What keeps us more guarded is the aggressive timetable of the gigafactory as well as a potential escalation of capital needs given the planned capacity ramp, model and derivative expansion, service expansion as well as other undisclosed projects. So with 3Q likely to be a noisy quarter and shares seemingly baking in flawless execution at present, we remain sidelined for now.

Goldman stuck with a price target of $210.

Having more demand than you can meet is an enviable problem—but one the company needs to solve, given its big future plans.
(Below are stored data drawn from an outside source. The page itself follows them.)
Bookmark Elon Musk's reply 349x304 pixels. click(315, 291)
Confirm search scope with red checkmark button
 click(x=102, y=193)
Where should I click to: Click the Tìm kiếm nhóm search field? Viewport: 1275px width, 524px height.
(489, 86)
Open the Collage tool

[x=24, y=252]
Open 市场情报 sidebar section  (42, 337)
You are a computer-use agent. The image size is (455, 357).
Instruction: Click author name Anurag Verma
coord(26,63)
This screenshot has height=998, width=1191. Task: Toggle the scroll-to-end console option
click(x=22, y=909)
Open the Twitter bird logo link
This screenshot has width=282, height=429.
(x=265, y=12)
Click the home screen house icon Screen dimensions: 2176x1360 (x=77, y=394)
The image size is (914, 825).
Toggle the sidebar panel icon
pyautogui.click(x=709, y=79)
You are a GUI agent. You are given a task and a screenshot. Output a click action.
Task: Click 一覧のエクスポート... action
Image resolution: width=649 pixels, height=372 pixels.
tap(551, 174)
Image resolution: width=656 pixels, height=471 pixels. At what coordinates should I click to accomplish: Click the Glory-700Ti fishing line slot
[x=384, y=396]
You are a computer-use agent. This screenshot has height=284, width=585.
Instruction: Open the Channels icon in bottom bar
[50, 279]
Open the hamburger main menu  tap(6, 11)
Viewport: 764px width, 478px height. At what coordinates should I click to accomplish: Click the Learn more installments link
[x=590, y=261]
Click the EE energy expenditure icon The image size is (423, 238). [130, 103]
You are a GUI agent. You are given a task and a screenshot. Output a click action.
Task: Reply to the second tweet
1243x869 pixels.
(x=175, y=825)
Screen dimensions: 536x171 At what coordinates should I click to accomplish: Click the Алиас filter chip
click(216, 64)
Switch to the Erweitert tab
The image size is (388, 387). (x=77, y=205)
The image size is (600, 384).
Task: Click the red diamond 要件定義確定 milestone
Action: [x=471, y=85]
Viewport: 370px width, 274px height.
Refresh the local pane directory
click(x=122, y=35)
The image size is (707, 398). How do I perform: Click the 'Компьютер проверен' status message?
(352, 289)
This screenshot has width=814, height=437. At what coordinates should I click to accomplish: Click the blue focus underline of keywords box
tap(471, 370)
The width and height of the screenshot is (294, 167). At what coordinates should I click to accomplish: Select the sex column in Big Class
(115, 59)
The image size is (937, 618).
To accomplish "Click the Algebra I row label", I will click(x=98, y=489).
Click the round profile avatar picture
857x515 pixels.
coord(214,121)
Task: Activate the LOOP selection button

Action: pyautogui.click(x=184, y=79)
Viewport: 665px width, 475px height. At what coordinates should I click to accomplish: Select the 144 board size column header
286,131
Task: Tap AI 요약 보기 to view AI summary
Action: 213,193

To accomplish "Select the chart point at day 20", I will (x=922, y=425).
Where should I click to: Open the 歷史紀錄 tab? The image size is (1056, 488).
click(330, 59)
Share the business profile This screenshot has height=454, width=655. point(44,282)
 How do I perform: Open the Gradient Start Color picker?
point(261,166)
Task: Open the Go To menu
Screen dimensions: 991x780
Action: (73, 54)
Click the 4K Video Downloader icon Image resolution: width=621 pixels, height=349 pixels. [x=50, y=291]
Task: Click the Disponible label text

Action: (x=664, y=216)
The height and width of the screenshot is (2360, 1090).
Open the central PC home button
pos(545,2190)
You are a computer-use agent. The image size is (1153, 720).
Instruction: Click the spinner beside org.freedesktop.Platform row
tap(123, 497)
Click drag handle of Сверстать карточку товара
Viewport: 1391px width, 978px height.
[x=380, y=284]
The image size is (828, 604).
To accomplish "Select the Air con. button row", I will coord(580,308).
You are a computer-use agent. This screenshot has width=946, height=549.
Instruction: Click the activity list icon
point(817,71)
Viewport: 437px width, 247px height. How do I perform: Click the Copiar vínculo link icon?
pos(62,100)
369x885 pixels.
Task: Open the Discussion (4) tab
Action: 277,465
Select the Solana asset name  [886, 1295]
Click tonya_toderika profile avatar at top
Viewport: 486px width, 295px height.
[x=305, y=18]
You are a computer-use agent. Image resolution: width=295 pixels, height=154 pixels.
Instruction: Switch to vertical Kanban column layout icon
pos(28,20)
Here are some of the things investors expect Musk and his company to pull off without a hitch:

  • Solve the next two choke points in production by significantly upgrading the body shop (expected in the first half of 2015) then the paint shop, as it recovers from a recent two-week production shutdown.
  • Significantly reduce wait times (above five months in China, and above three months in the US, anecdotally)
  • Fund all of that spending—on upgrading the line, Model X development and launch, and ramping up on the gigafactory and Model 3 in 2016. The company says it could self-fund, but might raise more money, depending on growth and any more products.
  • Actually build the gigafactory–a challenge Tesla management “is not underestimating.” It’s will be done in phases, each of which will reduce costs. The company is “on pace (not ahead)” of the original time frame for starting production, after finally settling on Nevada as a site.
  • The gigafactory has to actually deliver on the promise of 30% drop in battery pack prices, something the company is a bit vague on. Management said that would come from “both the cell and the pack side, driven by redesign, increased scale, and increased localization of components phased in over time.”

The big risks are slackening demand, and problems with the gigafactory timing or the Model X launch.

Of the five scenarios that go into Goldman’s price model, the three ”disruptive” upside scenarios model Elon Musk as changing industry as much as the advent of home appliances, Henry Ford, and Steve Jobs did.

The “Henry Ford” scenario currently estimates a long term potential share price of $469.